9 Giu 2022
Epatite C, ci sono farmaci efficaci ma servono test rapidi per identificare il sommerso
Il Covid ha avuto un effetto dannoso sulla prevenzione delle malattie infettive, una fra tutte l’HCV quindi anche sull’impiego dei test per la diagnosi precoce dell’infezione. Oggi davanti ad una malattia come l’epatite C, l’imperativo è fare test al di fuori dagli ospedali per identificare quei pazienti con epatite C non ancora raggiunti dai servizi sanitari. L’imperativo è raggiungendo le strutture sul territorio, come i SerD e i Centri di malattie sessualmente trasmesse – perché l’obiettivo è eradicare il virus.
Le malattie croniche del fegato rappresentano un’emergenza epidemiologica e clinica sia a livello mondiale che nazionale. I dati del Global Burden of Diseases indicano che nel 2016, nel mondo, sono decedute 1.256.850 persone per cirrosi epatica e stima per il 2040 un incremento del numero di decessi per cirrosi epatica del 50%.
Le stime riferite all’Italia sulle persone colpite da cirrosi epatica ci descrivono circa 180mila casi con un tasso di prevalenza dello 0,3% nella popolazione totale. L’Epatite acuta C causa di gran parte delle malattie croniche del fegato cronicizza in circa 70-80% degli adulti ed una minoranza di questi (20-30%) progredirà in cirrosi dopo parecchi decenni. L’Organizzazione Mondiale della Sanità (OMS) per questo ha definito la strategia per l’eradicazione dell’epatite virale (obiettivo riduzione 90% nuove infezioni e 65% decessi causati da epatite virale entro il 2030). Al 2017, solo 9 Paesi a livello globale, fra cui l’Italia, sono in linea con il raggiungimento degli obiettivi OMS. Per questa ragione Motore Sanità ha organizzato l’evento “IL PERCORSO AD OSTACOLI DEL MALATO DI FEGATO. HCV: DALLA DIAGNOSI, ALLA RIVOLUZIONE DELLA CURA, ALL’EMERSIONE DEL SOMMERSO” con la sponsorizzazione non condizionante di Alfasigma e Intercept, perché ritiene che è fondamentale un confronto che focalizzi l’attenzione sulle attuali e future strategie nazionali/regionali che, sfruttando le risorse del Piano Nazionale di Ripresa e Resilienza (PNRR), consentano la revisione organizzativa necessaria per l’emersione del sommerso attraverso la creazione di percorsi facilitati per l’individuazione, la presa in carico e l’immediato trattamento di questi pazienti.

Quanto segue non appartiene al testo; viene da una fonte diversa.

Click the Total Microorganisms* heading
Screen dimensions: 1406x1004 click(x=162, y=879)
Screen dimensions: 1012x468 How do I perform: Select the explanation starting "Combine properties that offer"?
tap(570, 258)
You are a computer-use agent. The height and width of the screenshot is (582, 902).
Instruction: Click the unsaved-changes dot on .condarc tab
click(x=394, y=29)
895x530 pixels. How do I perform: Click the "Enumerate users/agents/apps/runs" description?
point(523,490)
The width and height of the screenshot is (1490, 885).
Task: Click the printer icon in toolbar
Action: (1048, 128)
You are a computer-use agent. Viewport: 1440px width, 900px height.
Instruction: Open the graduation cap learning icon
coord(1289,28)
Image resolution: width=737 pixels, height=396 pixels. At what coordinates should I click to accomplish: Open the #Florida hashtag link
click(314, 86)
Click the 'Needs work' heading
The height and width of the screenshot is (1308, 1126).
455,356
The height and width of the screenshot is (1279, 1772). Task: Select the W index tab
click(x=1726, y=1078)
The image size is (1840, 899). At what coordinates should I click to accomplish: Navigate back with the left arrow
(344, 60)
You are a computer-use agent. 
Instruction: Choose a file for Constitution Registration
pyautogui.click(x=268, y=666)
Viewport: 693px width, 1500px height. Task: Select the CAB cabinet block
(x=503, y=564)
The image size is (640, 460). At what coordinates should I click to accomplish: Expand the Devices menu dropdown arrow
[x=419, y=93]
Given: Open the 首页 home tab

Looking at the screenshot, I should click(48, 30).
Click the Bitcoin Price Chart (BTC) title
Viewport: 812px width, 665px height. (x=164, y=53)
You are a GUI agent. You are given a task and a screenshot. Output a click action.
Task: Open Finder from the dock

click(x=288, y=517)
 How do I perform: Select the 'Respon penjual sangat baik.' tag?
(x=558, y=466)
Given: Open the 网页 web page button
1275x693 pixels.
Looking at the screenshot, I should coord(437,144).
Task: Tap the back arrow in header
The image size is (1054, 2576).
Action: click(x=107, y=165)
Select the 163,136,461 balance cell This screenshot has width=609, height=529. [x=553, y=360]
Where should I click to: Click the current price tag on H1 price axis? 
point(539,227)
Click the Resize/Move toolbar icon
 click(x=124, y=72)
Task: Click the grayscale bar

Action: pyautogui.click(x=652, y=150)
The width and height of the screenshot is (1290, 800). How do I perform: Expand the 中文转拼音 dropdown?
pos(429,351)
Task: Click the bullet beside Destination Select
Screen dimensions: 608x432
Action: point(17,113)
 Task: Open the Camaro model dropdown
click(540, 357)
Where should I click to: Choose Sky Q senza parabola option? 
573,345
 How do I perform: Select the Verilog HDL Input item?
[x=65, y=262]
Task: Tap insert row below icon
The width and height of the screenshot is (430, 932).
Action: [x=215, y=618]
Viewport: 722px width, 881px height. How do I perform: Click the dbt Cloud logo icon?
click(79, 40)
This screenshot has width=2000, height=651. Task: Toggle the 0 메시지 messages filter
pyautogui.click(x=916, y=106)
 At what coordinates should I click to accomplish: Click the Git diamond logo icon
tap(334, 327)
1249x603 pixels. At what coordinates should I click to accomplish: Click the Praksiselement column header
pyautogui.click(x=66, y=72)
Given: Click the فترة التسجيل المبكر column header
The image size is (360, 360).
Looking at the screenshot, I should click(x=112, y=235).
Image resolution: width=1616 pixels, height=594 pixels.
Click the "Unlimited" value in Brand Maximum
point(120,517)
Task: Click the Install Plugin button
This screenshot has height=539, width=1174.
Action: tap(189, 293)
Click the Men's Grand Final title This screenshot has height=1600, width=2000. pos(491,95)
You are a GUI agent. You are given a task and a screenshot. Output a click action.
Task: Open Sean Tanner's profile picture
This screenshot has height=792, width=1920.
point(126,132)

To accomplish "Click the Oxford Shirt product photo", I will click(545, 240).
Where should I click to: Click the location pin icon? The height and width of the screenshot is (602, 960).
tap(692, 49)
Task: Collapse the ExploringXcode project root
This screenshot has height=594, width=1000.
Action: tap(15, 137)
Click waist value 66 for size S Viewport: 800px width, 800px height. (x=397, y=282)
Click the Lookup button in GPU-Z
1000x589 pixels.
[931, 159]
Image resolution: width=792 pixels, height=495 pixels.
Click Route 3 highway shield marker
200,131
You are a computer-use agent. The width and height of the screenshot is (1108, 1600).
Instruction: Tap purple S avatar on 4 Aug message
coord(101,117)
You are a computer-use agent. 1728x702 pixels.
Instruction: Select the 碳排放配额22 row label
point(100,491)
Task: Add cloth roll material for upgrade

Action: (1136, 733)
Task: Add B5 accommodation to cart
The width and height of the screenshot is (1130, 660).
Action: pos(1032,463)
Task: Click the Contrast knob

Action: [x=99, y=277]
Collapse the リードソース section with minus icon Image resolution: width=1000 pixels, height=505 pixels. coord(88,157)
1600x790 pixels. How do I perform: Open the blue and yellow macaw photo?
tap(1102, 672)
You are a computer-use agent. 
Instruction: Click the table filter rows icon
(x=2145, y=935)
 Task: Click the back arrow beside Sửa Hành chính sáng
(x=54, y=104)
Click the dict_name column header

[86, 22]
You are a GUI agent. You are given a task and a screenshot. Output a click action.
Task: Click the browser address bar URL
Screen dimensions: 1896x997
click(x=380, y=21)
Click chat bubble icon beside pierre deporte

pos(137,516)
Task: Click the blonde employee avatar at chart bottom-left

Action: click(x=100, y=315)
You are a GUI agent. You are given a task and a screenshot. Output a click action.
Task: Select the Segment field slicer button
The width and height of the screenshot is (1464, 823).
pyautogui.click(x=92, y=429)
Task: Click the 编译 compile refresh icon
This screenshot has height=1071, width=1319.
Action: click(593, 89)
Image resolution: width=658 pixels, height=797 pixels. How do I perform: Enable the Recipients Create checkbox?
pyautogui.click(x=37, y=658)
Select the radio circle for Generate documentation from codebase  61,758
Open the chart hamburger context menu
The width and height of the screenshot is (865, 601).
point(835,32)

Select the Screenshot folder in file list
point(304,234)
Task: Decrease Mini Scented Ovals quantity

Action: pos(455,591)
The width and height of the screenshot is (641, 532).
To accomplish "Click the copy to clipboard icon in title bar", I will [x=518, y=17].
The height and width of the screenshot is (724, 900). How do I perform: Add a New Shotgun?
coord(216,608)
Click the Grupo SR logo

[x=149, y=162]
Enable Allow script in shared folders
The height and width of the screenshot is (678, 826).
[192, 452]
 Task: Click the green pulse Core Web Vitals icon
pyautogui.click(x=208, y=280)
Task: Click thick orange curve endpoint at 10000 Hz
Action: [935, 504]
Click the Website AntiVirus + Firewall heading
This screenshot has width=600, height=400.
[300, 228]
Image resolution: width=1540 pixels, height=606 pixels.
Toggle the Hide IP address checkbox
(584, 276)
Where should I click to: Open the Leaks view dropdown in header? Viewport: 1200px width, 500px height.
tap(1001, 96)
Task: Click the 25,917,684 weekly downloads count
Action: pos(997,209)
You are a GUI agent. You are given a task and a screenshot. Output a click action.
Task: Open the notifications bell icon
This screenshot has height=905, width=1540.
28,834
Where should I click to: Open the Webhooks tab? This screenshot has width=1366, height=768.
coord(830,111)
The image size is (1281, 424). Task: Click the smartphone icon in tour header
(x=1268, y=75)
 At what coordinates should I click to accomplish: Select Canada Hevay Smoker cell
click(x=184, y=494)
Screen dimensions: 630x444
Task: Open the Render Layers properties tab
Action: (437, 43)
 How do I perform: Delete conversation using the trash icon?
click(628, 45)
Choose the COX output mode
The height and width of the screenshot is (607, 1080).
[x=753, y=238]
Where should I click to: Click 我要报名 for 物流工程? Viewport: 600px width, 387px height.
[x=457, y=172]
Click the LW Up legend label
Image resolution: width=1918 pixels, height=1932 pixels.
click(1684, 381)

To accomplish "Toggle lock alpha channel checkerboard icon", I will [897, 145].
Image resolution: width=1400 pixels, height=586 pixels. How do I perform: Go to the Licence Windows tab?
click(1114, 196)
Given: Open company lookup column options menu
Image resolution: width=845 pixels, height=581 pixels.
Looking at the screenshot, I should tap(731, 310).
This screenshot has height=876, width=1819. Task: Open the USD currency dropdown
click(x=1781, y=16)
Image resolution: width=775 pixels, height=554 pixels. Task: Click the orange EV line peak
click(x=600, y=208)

“Viste le efficaci terapie e visto che lo stesso schema nel seguire il paziente in trattamento è stato molto semplificato nel corso degli ultimi anni proprio grazie alla semplicità e alla maneggevolezza dei farmaci che stiamo utilizzando, eradicare la malattia è l’imperativo – ha spiegato Sergio Lo Caputo, Professore Malattie Infettive Università di Foggia -. Oggi è fondamentale estendere una rete che sia in grado, al di fuori dell’ospedale, di raggiungere il sommerso, penso ai SerD e ai centri di malattie sessualmente trasmesse. Quello che noi dobbiamo fare è testare ma anche mettere in campo un sistema che permetta dal test rapido di agganciare il paziente e rapidamente portarlo ad un trattamento, che abbiamo già visto essere rapido ed efficace, ed è proprio su questo passaggio su cui dobbiamo lavorare. E dove dobbiamo concentrare i nostri sforzi? In quei soggetti che sono spesso restii al trattamento. Molto importanti sono inoltre le attività di screening durante i ricoveri ospedalieri”.
Secondo il Professor Caputo il concetto del test rapido diventa fondamentale in questo scenario. “Perché permette di uscire dall’ospedale e di andare a trovare la persona con epatite cronica. Un altro aspetto importante è valutare se c’è l’HCV Rna perché in questo modo è possibile trattare rapidamente il paziente. Tutto questo porta ad un percorso che va dalla diagnosi al trattamento che può essere risolto in pochi giorni” ha concluso Lo Caputo.